I know we have lunch meetings schedule with the whole leadership team but I didn't see a dinner. I'll reach out to my boss and see - better to know ahead of time than spring something on hubby unexpected while I'm gone.


----------



## gemjo (Aug 24, 2012)

My H cheated on work conferences, and for me now, that is a no go area. I can't personally deal with the triggers and trauma and worry of 'he might be' because he's had too much to drink, and some other woman is giving him an inch.

My H seemed to forget he had a wife and family that he apparently loves and wants to remain with, because he drank too much and felt an urge he couldn't put aside. So, from this day forward he will have to spend more time travelling, and no time spending the night away from his home.

This will ultimately cause issues, with me and his job.....I do not doubt that. But he messed up and this is the consequence.

I don't envy your husband, he will be feeling terrible.

If I could give you some advice, don't drink! Text and phone him often as is possible. Be sure to phone last thing at night, no matter how late it gets and first thing in the morning. It might just take the edge of it for him, if you really have. O choice but to go, and he has no choice to go with you.


----------



## Gabriel (May 10, 2011)

- [Work instructions]:
(a) In the forum thread about work travel, when does gemjo say the wife should phone her husband each day?
(b) Go on with the forum thread about work travel, picking up after its final line.
The data below comes from a separate, unrelated source.

- [Supplied material]:
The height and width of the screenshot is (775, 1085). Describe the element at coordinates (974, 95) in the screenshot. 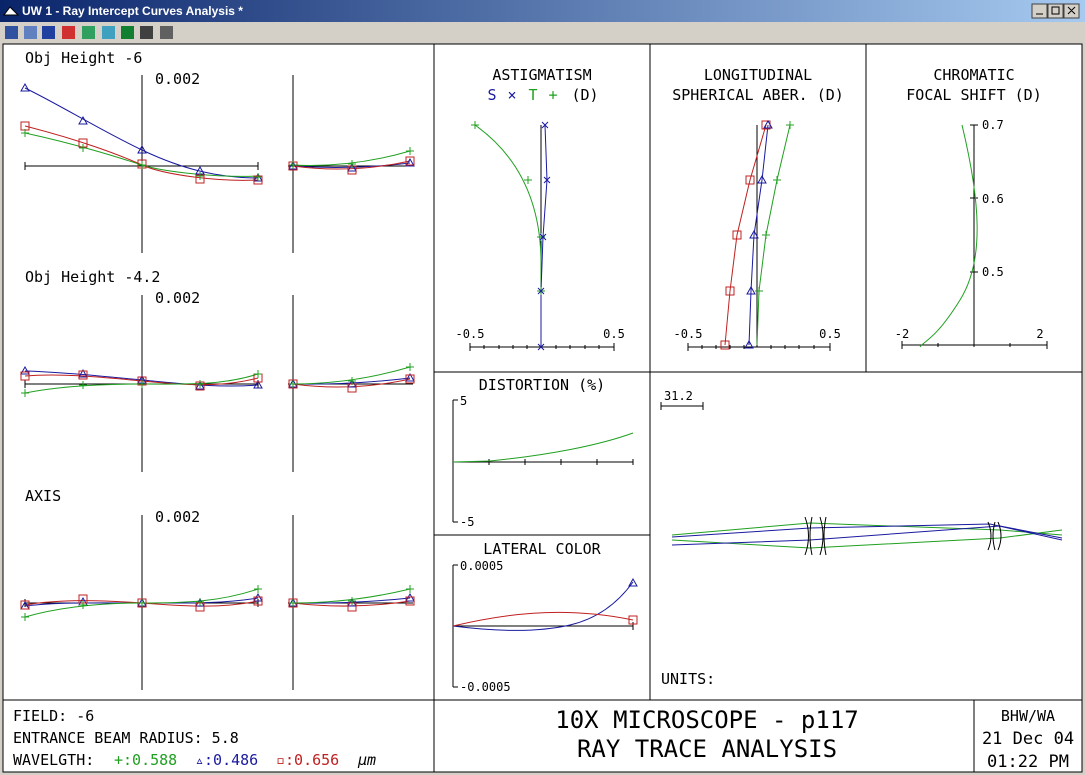

I see `plot-title: FOCAL SHIFT (D)` at that location.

- [Answers to the exercise]:
(a) Last thing at night, no matter how late it gets, and first thing in the morning.

(b)
TCSRedhead said:


> Yeah, we often have after hours events with alcohol. I try to include hubby as I can but that's gotten exponentially more complicated now with the baby.
> 
> It's noticeable to not drink so I enlist the help of the bartender to pour me a tonic (no booze) with lime in the SAME glass that they serve alcohol and just sip it along with everyone else. I learned this trick from a friend of mine who's going through the AA program.
> 
> I know we have lunch meetings schedule with the whole leadership team but I didn't see a dinner. I'll reach out to my boss and see - better to know ahead of time than spring something on hubby unexpected while I'm gone.


I actually had the exact opposite situation. I was at a work conference when I found out my wife was having an EA. So the next time I went out of town, it was ME who had the serious triggers. And most people I know behave themselves at out of town events. The cheaters are the exceptions.

I nearly had to stay at the exact same hotel, on the exact anniversary of DDay1. Got out of going to that conference again.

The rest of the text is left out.